Work order -> Search the entries below. Return every line that has "agent" in it.

[Stored data entries]
• • • • • • •

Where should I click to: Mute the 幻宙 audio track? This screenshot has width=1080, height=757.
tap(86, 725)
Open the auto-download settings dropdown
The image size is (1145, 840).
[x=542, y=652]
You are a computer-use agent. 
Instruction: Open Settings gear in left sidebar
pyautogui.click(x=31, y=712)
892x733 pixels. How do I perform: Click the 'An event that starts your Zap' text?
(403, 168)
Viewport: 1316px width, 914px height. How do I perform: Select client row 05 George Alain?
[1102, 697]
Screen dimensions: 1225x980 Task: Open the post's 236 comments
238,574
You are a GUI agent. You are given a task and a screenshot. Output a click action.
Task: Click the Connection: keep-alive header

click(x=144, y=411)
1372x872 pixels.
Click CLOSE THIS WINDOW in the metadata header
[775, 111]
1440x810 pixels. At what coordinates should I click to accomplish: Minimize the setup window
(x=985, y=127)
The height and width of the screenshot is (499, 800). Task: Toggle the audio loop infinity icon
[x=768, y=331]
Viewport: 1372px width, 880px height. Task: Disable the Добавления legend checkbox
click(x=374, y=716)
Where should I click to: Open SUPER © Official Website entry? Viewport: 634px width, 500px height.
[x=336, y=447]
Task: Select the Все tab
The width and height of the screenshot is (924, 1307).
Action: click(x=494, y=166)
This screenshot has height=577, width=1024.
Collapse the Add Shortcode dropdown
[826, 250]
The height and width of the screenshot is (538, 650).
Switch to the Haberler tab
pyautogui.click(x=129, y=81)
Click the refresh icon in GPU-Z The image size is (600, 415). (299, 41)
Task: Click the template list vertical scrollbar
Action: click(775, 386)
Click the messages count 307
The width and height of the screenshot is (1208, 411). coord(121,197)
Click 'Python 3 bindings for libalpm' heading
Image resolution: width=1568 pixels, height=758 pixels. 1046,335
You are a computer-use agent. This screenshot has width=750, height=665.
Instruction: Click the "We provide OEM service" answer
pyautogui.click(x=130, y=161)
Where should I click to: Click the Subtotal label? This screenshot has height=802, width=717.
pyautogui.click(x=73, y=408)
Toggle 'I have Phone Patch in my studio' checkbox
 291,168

• • • • • • •

Solution to this problem ->
You are a computer-use agent. 
You are a GUI agent. You are given a task and a screenshot. Output a click action.
You are a computer-use agent. This screenshot has width=750, height=665.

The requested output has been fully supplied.